Segment Start: Data to use

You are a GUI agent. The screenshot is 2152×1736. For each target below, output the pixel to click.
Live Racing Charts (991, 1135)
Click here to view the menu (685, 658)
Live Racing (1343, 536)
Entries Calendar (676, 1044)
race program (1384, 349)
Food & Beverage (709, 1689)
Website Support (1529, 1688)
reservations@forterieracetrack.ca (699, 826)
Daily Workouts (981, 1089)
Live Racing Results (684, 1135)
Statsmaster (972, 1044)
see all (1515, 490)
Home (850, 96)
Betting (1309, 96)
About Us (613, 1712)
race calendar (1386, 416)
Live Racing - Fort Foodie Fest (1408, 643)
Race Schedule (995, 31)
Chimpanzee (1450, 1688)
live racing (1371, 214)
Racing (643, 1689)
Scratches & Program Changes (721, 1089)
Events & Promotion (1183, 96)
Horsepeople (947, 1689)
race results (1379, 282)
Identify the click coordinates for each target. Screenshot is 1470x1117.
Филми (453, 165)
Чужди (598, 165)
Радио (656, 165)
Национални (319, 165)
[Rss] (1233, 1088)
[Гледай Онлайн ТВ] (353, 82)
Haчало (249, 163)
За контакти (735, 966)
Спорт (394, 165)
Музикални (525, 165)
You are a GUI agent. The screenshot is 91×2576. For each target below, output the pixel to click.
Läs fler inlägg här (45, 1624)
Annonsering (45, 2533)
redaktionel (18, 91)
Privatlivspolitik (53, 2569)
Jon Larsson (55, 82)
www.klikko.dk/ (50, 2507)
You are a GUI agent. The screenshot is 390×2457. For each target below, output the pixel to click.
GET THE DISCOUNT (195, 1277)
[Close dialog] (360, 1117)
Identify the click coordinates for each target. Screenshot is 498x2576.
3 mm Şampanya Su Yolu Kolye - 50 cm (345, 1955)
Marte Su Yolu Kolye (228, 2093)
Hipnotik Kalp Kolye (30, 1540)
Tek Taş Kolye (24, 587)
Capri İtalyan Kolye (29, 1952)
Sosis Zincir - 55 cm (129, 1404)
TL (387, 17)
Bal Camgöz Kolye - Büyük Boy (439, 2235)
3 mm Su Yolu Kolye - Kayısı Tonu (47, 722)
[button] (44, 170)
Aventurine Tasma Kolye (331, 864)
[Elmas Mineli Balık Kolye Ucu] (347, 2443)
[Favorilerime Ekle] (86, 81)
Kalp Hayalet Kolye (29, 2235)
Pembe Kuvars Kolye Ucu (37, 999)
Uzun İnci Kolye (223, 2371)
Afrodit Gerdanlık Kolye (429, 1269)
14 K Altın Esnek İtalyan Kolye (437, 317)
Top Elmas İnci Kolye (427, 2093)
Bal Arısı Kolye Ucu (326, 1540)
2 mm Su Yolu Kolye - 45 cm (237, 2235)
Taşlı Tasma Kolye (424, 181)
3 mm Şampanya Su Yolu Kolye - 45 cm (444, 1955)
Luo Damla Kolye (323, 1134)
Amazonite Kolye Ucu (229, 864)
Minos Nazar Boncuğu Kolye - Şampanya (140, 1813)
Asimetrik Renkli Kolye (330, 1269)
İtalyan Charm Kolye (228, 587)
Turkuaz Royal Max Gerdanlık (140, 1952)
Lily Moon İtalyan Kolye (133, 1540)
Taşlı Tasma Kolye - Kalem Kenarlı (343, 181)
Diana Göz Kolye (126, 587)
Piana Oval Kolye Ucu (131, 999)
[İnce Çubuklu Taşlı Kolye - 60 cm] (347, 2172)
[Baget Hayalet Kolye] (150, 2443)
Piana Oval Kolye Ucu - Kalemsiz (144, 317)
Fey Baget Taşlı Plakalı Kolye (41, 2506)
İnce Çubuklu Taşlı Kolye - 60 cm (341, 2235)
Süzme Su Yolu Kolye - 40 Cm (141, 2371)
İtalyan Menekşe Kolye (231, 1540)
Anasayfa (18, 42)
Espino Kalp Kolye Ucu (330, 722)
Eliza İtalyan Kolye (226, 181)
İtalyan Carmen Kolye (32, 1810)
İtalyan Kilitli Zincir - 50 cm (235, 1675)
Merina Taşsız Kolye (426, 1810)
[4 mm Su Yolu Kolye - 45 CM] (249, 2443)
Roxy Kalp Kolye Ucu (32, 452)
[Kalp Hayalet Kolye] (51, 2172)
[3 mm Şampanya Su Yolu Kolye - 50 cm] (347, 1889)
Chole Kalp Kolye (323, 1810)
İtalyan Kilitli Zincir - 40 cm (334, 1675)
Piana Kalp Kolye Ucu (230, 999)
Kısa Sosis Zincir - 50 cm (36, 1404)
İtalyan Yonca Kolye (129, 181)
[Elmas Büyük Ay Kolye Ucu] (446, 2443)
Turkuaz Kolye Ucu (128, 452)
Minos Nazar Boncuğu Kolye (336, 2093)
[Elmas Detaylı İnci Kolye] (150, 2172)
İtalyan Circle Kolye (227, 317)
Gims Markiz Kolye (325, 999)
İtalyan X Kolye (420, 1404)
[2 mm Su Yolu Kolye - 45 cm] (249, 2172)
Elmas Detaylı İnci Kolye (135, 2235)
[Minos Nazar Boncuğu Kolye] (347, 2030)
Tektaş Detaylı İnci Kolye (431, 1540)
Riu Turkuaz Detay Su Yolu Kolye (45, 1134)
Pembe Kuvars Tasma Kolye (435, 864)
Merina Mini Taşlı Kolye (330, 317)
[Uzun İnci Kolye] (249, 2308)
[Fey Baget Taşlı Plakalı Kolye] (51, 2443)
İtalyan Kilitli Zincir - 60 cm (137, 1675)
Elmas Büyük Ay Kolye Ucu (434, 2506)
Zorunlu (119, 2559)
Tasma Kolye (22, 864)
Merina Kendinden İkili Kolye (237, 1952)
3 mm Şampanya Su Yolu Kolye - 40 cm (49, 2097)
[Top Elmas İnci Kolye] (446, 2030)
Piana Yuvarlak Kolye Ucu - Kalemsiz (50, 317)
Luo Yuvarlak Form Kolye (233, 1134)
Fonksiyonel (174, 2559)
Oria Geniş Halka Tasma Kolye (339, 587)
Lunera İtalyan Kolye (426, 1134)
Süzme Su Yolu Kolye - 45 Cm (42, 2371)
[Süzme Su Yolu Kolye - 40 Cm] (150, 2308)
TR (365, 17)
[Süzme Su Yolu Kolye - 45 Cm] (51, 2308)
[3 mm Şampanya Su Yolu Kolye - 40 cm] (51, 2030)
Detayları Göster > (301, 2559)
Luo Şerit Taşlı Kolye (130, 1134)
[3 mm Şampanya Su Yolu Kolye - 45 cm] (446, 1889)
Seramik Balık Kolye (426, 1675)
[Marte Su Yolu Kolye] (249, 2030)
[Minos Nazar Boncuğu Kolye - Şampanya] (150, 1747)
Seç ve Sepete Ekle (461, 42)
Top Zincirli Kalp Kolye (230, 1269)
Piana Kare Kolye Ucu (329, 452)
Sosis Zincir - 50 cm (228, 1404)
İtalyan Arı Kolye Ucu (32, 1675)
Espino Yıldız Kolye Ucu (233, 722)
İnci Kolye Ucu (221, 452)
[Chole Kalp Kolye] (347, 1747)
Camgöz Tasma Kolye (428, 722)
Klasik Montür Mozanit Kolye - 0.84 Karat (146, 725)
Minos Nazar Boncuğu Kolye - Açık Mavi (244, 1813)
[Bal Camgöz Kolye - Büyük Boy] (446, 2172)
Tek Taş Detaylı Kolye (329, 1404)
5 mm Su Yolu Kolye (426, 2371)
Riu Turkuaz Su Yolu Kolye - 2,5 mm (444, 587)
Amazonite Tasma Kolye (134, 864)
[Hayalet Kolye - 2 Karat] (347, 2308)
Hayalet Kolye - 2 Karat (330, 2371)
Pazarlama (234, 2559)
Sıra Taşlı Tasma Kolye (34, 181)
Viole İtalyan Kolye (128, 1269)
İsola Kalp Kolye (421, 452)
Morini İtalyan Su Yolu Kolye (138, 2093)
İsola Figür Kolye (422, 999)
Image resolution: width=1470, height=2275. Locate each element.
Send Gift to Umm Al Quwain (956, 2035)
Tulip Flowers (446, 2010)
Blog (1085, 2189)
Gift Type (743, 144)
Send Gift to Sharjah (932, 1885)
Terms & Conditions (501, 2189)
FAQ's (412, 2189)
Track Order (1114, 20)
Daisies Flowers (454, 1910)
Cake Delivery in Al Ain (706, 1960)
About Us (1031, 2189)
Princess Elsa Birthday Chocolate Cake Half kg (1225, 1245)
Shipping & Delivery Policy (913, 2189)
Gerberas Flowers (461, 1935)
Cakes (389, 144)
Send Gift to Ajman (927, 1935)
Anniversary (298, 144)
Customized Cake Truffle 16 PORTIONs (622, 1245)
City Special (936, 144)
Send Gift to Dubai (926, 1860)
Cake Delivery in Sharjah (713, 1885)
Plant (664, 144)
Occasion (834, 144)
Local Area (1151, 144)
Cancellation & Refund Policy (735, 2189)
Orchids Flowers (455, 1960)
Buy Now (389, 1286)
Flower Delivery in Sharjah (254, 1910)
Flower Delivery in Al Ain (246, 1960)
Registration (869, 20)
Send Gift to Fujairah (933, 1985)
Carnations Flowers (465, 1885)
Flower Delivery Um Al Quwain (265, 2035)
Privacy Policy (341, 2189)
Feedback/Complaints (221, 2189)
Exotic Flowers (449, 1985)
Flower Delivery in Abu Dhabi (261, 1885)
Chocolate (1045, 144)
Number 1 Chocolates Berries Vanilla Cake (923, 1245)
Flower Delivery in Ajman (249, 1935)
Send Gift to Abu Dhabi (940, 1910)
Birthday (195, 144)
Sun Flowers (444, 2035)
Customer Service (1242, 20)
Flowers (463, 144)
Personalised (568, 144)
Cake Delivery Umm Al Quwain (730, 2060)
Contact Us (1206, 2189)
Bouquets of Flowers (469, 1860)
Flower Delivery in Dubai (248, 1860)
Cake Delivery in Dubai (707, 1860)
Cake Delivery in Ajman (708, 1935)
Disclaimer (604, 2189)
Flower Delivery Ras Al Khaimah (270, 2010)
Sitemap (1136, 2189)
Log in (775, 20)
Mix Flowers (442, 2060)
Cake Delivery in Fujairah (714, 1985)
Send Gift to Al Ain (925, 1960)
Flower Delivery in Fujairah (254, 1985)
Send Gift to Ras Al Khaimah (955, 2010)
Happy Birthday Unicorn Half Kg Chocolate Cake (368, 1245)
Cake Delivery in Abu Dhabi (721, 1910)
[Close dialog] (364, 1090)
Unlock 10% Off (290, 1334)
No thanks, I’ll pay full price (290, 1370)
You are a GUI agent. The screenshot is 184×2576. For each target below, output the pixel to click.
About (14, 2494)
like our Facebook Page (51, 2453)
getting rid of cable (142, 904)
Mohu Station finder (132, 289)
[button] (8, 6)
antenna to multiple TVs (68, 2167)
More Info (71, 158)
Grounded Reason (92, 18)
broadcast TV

Segment End: Data to use

§ **What to do**
Would you please repeat exactly the lines above, starting at the line with "redaktionel (18, 91)" and stopping at the line with "Screenshot is 498x2576.", both included?

§ **Answer for this exercise**
redaktionel (18, 91)
Privatlivspolitik (53, 2569)
Jon Larsson (55, 82)
www.klikko.dk/ (50, 2507)
You are a GUI agent. The screenshot is 390×2457. For each target below, output the pixel to click.
GET THE DISCOUNT (195, 1277)
[Close dialog] (360, 1117)
Identify the click coordinates for each target. Screenshot is 498x2576.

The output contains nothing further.